The buzz in the modeling industry as of late has been: thin, but not too thin. Models deemed too skinny were banned from walking the runway in Spain during fashion week 2006. Some felt it was a long-overdue step in the right direction.
Earlier this month, the Council of Fashion Designers of America hosted a panel to discuss “The Beauty of Health: Resizing the Sample Size.” It appears that the industry is taking steps to address the often unattainable and impossibly bony proportions sample sizes require.
At the panel, Doutzen Kroes revealed, “I don’t do runway shows because I don’t fit the sample size. I might have fit when I was 11 or 12 [years old].”
It’s also recently come to light that model Coco Rocha isn’t booking as many runway gigs as she used to due to her weight.
She’s a size 4.
Four. Not fourteen. Or forty. F-o-u-r.
And Doutzen isn’t a slouch in the fit department, either.
Not to mince words: these women are small. Tiny, even.
For someone to suggest that they are anything but is ridiculous. It’s detrimental to their respective self-images, and also strengthens the message to women and girls everywhere that no one is thin enough.
If a Victoria’s Secret model can’t escape the scrutiny of her waistline, what hope does the average American woman have?
If a size 4 is too large, what message does that send to the average size 12 woman?

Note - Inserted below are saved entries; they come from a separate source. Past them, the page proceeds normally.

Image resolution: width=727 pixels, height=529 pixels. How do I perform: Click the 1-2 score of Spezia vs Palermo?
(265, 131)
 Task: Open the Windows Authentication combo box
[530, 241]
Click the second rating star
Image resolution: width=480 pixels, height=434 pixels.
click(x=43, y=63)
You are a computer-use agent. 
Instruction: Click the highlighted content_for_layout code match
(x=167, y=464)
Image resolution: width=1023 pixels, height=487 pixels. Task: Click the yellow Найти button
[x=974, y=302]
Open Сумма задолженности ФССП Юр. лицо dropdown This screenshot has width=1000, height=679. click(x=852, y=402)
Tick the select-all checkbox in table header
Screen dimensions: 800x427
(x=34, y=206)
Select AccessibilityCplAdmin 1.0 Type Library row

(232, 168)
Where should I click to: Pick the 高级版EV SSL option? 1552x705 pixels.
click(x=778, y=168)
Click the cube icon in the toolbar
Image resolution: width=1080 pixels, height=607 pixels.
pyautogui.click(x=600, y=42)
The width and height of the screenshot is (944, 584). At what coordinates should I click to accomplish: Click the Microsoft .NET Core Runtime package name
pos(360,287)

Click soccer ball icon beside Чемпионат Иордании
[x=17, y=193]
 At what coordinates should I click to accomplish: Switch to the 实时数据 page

We all know it hasn’t always been this way. Marilyn Monroe, often touted as one of the most beautiful women of her time, was a size 10 (some speculate she may have been an even curvier 12 to 16). The Supermodels of the 80s and early 90s (Linda, Cindy, Naomi, Chirsty, Claudia, etc.) were long and lean — but athletic, voluptuous, soft.
Not waif. Not starving.
I’m ready for things to swing back to way they were in the day of the Super. Aren’t you?